Davies Street, London; cabinet makers (fl.1844-1865)
Originally from Berlin, Levien visited New Zealand in 1840, where he set up a timber yard in Wellington. In 1848 the Society of Arts awarded him a medal for ‘the introduction and application of New Zealand woods to furniture’. He specialised in elaborate work in the Pompeian style and in geometric marquetry of natural woods. At the Great Exhibition of 1851 he exhibited a massive carved sideboard in exotic New Zealand woods, carved with vignettes of Victoria and Albert by Lovati in boxwood, a satinwood escritoire and a jewel cabinet.

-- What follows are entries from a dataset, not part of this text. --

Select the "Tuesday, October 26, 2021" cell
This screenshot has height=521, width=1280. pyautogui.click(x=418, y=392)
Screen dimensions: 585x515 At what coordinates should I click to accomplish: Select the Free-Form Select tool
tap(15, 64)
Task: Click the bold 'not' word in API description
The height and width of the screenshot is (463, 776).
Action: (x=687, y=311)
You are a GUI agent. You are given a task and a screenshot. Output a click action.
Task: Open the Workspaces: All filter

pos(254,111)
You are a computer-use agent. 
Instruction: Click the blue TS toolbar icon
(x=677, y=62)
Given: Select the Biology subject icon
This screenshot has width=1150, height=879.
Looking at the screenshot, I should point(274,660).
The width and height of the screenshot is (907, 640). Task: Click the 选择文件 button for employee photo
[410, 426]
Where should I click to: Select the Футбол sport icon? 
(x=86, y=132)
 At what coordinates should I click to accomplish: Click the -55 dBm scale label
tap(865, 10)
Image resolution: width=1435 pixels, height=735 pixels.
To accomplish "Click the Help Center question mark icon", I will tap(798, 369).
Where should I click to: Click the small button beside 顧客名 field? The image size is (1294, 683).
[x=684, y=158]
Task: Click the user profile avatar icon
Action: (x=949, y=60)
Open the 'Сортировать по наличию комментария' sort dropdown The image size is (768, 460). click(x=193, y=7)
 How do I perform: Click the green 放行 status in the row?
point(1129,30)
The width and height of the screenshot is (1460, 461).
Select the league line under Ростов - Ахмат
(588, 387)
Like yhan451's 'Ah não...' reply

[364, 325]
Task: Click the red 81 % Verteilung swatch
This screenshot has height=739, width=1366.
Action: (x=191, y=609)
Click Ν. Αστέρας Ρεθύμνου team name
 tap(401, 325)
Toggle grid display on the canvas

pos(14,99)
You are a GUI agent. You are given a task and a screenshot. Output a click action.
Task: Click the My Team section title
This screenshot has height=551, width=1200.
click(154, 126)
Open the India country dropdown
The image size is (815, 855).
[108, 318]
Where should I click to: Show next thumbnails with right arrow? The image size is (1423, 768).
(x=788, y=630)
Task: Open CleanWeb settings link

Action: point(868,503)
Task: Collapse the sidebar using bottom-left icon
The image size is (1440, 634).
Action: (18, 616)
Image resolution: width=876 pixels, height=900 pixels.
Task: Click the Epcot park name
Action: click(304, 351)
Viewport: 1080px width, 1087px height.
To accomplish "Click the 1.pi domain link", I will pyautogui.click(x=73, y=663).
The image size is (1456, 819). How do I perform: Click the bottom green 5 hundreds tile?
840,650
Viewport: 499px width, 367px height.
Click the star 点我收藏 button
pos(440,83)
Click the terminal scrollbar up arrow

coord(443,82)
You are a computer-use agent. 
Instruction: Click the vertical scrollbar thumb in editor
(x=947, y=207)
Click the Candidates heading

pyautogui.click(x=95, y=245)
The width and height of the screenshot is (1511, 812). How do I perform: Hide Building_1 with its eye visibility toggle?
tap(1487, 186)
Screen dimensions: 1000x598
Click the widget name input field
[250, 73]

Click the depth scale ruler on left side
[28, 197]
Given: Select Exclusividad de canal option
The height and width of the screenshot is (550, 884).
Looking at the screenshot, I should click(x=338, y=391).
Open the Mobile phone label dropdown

He also exhibited a mosaic table top in the finest woods, some from New Zealand at the 1855 Paris exhibition and at the London International Exhibition of 1862 the firm displayed a cabinet in the Pompeian style and a sideboard, similar to the 1851 one (all these illus. Meyer (2006), pp. 19, 61, 104, 152 & 167). Fourteen different woods were used in the 1862 cabinet: ebony, orange wood, purple wood, red sandal, amboynas, satinwood, pollard oak, harewood, sycamore, green maple, pear tree, walnut, holly (stained and natural) and coconut wood. The two incised figures in the door panels were of ivory.
Sources: Aslin, 19th Century English Furniture (1962); Symonds and Whineray, Victorian Furniture (1962); Meyer, ‘Trollope and Sons – Makers and Exhibitors of Fine Furniture’, The Decorative Arts Society 1850 to the Present (2006); Meyer, Great Exhibitions. London, New York, Paris, Philadelphia. 1851-1900 (2006).